Oh, sorry, it is not neon, but sef now. This error message could be issued only due to serf (www/serf) failure… Interesting.
Right, and www/serf has no OPENSSL option. For reference, my serf was built like so: # pkg query '%Ok = %Ov' serf DOCS = on GSSAPI = off But I don't see how this could be related to any ports compile-time options since the subversion tarball downloaded from the Apache project page correctly functions with the 'servers' file I listed in the initial bug report. Additionally, the libraries linked (as shown by ldd) are the same between the ports-built copy and the one I built directly from Apache's sources.
Yep, SERF has OpenSSL support unconditionally. But this error message (E125009) is used only if one of two SERF calls: serf_ssl_load_cert_file() serf_ssl_trust_cert() return error. I'm investigating what is wrong with svn from ports right now…
(for the record) serf_ssl_trust_cert() fails (subversion/libsvn_ra_serf/util.c:523).
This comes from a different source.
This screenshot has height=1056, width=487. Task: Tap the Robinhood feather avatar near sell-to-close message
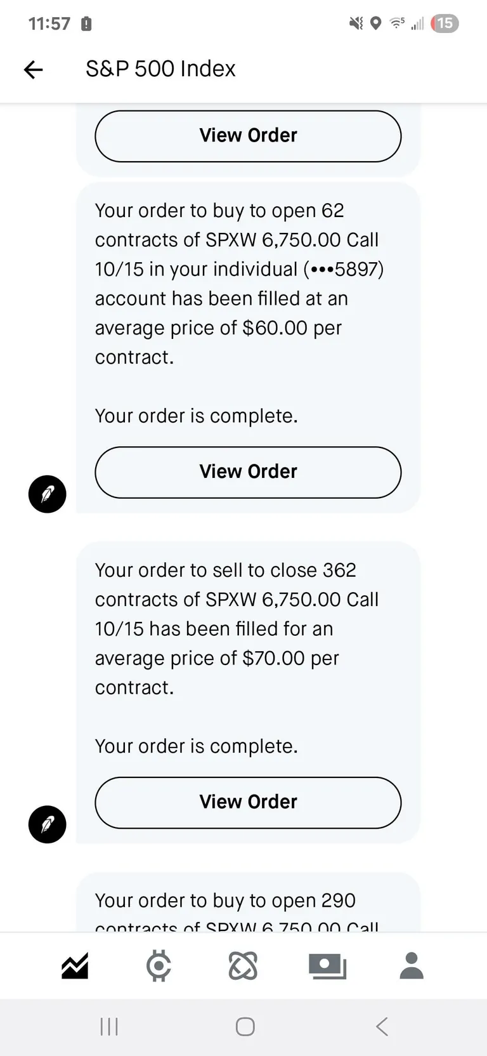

I can not understand — why?!
Could you please provide full "configure" and "gmake" command lines which you use to build working subversion "by hands"?
I pulled my manual configure options from the Poudriere output for the port, resulting in the following build sequence (and obviously my own prefix to avoid conflicting with ports.) My build: ./configure --without-swig --with-sqlite=/usr/local --with-expat=/usr/local/include:/usr/local/lib:expat --without-berkeley-db --disable-nls --without-sasl --with-serf=/usr/local --with-apr=/usr/local/bin/apr-1-config --with-apr-util=/usr/local/bin/apu-1-config --without-gnome-keyring --without-kwallet --with-apxs=no --without-berkeley-db --prefix=/home/josh/apps/subversion-1.8.14 make -j2 make install Here's what Poudriere had to say about the 1.8.14 build: ---Begin OPTIONS List--- ===> The following configuration options are available for subversion-1.8.14_1: BDB=off: Berkeley DB support DOCS=on: Build and/or install documentation FREEBSD_TEMPLATE=on: FreeBSD Project log template MAINTAINER_DEBUG=off: Build debug version NLS=off: Native Language Support P4_STYLE_MARKERS=on: Perforce-style conflict markers SASL=off: SASL authentication support SERF=on: WebDAV/Delta-V (HTTP/HTTPS) repo access module STATIC=off: Build static version (no shared libs) SVNSERVE_WRAPPER=off: Enable svnserve wrapper (umask setter) TEST=off: Run subversion test suite TOOLS=on: Install several tools ===> Use 'make config' to modify these settings ---End OPTIONS List--- --CONFIGURE_ARGS-- --without-swig --with-sqlite=/usr/local --with-expat=/usr/local/include:/usr/local/lib:expat --without-berkeley-db --disable-nls --without-sasl --with-serf --with-apr=/usr/local/bin/apr-1-config --with-apr-util=/usr/local/bin/apu-1-config --without-gnome-keyring --without-kwallet --with-apxs=no --without-berkeley-db --prefix=/usr/local ${_LATE_CONFIGURE_ARGS} --End CONFIGURE_ARGS--
It is mysterious! Looks like I need OpenSSL guru…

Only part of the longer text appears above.